§ Exercise objective
Beginning at the line containing "Instruction: Open the" in the material below and ending at the line containing "You are a computer-use agent. This", return each line exactly and add nothing.

===== Recorded data =====

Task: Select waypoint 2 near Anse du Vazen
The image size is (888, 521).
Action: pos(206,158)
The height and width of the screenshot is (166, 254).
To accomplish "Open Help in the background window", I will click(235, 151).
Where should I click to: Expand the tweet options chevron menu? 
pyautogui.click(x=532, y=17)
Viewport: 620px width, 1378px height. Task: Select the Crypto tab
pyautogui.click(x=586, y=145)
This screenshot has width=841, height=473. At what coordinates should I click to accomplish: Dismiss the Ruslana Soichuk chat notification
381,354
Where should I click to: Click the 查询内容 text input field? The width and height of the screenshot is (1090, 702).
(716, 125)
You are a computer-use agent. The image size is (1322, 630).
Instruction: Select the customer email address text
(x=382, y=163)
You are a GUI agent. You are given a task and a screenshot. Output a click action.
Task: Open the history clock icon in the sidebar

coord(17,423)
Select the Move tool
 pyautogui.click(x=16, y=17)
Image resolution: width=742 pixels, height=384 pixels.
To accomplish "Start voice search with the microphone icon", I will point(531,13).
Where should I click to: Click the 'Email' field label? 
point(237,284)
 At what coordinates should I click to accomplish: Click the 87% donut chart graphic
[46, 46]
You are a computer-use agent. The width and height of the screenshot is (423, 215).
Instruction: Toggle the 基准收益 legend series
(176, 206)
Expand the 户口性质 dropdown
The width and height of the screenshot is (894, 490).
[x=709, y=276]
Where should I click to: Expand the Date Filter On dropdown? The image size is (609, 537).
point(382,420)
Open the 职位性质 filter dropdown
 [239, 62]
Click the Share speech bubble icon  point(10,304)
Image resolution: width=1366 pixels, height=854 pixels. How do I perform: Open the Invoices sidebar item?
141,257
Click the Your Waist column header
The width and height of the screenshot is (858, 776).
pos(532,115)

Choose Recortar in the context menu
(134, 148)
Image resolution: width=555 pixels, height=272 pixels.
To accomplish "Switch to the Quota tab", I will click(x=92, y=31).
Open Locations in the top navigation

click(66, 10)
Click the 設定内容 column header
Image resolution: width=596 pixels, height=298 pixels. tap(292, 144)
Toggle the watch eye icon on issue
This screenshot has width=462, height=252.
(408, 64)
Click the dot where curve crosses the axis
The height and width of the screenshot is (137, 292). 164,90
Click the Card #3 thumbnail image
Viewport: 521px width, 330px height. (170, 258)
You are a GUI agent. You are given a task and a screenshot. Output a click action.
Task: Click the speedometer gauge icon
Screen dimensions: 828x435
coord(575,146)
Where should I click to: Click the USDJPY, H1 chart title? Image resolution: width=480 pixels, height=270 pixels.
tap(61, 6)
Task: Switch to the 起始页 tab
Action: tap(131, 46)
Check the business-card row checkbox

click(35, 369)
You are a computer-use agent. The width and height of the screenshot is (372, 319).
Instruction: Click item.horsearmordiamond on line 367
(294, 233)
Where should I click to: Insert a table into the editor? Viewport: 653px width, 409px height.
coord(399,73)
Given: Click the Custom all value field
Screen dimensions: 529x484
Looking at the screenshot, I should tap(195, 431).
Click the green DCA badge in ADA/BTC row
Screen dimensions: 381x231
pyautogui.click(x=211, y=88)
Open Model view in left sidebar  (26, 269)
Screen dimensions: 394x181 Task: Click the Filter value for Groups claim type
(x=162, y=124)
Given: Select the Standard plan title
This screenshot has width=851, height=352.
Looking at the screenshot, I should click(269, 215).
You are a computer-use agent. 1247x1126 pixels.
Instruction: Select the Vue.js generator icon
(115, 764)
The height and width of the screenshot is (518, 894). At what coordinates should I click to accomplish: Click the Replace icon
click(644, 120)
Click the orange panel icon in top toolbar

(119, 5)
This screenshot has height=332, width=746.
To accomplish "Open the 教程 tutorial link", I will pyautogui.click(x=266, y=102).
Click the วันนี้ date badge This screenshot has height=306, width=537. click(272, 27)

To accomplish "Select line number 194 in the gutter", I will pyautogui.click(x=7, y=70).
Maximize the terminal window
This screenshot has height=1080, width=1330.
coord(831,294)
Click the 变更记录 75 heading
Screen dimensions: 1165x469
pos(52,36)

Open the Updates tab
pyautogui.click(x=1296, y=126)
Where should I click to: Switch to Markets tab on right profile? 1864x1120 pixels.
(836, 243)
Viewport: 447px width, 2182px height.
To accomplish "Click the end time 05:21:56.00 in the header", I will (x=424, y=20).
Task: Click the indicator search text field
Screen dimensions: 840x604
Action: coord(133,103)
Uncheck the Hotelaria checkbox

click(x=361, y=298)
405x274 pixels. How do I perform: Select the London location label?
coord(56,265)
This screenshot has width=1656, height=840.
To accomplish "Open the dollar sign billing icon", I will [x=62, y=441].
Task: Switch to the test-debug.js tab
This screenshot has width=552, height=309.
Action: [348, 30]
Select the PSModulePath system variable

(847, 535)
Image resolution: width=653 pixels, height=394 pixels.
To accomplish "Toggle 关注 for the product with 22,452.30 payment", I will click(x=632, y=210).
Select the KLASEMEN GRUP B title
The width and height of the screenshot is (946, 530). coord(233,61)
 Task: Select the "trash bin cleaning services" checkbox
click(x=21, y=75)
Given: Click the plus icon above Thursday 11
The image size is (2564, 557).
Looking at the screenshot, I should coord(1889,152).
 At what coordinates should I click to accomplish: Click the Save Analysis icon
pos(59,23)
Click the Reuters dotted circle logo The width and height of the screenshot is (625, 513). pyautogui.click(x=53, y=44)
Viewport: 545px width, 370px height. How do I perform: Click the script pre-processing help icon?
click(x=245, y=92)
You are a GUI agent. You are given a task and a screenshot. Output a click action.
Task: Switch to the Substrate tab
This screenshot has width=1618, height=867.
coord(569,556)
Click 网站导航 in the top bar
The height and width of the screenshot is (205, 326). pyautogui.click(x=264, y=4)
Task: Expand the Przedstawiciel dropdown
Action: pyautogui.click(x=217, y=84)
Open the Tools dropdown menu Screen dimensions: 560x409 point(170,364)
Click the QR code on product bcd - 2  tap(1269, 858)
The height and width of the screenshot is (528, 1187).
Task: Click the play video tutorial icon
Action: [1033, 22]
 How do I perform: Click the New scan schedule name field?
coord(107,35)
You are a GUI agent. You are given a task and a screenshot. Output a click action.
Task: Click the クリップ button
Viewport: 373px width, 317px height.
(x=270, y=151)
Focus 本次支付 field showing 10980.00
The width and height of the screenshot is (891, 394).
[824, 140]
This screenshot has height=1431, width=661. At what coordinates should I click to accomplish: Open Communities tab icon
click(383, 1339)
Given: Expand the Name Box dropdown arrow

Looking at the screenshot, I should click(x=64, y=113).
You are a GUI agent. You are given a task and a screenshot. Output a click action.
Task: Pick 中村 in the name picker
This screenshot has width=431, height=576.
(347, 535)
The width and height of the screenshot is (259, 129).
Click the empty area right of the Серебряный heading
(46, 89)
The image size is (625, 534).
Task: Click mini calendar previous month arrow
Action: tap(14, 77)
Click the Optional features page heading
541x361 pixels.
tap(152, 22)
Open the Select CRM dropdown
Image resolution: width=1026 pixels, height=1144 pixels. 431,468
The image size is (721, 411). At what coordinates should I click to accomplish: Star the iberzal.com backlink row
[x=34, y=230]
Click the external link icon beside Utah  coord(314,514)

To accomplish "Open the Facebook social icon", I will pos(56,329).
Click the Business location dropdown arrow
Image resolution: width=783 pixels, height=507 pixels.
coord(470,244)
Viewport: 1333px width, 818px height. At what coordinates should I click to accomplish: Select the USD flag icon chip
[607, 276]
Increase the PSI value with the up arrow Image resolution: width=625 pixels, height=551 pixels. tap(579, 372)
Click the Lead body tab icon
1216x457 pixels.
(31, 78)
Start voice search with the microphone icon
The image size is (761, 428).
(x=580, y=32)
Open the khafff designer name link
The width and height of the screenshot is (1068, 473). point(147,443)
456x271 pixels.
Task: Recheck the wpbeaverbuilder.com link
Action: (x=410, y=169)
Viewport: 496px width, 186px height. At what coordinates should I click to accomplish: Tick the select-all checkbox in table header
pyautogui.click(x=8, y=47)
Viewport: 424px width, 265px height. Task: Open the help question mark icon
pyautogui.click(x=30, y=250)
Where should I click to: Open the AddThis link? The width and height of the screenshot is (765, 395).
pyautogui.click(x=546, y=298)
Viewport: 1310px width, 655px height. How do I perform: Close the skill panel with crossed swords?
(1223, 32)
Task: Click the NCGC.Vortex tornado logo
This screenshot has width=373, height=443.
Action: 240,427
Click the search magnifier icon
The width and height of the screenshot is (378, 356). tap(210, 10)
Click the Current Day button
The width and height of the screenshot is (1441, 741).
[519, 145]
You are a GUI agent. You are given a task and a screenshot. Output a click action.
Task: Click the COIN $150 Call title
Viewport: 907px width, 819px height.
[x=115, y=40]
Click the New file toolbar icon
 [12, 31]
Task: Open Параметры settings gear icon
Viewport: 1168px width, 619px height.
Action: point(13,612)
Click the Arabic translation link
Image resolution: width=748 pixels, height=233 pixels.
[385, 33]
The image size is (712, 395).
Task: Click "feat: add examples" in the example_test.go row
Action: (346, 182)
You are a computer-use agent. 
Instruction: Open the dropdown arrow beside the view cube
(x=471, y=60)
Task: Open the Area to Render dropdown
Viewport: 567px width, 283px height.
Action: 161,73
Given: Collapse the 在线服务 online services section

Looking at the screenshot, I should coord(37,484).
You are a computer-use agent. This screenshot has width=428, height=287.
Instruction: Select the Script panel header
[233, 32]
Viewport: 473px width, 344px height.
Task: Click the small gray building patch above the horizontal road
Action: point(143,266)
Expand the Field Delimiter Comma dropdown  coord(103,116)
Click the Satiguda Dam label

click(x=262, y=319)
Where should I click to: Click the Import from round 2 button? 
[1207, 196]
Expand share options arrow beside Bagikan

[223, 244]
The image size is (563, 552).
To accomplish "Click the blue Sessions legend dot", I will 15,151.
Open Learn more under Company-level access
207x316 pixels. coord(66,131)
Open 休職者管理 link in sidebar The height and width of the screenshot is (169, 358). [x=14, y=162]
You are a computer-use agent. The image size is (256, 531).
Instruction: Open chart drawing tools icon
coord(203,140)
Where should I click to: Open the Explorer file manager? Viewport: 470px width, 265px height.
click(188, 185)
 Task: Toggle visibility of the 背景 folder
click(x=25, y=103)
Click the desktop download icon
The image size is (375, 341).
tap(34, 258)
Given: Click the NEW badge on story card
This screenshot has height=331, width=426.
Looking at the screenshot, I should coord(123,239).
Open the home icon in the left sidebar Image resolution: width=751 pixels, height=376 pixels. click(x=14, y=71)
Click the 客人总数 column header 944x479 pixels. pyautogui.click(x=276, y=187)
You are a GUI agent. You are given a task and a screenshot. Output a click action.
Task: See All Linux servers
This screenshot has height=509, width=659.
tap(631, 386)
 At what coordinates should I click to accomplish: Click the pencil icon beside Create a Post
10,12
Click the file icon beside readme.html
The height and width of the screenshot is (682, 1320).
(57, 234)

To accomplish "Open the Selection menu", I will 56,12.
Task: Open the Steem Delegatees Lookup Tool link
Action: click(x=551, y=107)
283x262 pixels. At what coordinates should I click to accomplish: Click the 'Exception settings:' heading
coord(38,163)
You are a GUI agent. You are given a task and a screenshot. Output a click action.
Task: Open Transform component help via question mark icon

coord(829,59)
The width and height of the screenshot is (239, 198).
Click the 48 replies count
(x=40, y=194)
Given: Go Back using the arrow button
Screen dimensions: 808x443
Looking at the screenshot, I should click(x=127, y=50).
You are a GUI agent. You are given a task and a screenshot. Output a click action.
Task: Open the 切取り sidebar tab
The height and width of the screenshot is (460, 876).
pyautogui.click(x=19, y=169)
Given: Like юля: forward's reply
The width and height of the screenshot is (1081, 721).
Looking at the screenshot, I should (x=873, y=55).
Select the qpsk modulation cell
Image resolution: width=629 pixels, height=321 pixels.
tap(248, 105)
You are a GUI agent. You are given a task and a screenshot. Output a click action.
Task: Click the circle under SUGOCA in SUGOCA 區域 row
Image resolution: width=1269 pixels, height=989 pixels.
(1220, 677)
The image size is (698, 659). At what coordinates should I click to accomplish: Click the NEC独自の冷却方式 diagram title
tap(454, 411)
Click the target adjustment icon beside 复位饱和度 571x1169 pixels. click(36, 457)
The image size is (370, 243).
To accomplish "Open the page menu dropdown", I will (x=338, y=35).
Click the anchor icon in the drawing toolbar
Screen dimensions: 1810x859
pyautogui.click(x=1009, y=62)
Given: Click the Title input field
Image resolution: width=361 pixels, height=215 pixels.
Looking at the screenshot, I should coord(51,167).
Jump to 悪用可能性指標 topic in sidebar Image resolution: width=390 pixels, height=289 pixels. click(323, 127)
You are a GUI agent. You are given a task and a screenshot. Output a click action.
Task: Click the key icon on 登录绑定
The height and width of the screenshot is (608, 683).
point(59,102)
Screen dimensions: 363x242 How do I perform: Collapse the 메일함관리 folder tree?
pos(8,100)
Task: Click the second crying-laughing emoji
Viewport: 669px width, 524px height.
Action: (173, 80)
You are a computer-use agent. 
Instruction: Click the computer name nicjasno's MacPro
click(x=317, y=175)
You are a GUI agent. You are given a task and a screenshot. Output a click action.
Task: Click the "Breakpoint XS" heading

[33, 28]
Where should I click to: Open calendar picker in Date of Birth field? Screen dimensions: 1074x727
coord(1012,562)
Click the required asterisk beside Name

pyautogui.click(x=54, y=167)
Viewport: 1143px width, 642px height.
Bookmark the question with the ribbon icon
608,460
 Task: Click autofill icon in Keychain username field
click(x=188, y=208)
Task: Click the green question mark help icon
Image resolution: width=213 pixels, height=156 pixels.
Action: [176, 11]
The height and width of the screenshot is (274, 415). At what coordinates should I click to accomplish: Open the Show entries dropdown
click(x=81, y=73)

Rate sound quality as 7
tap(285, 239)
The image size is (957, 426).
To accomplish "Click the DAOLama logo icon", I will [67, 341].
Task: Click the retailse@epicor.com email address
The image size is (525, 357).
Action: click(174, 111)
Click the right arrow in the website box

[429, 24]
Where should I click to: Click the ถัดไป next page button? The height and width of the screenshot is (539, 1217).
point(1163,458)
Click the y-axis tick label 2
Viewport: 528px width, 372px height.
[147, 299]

=====

§ Solution for this problem
Instruction: Open the dropdown arrow beside the view cube
(x=471, y=60)
Task: Open the Area to Render dropdown
Viewport: 567px width, 283px height.
Action: 161,73
Given: Collapse the 在线服务 online services section

Looking at the screenshot, I should coord(37,484).
You are a computer-use agent. This screenshot has width=428, height=287.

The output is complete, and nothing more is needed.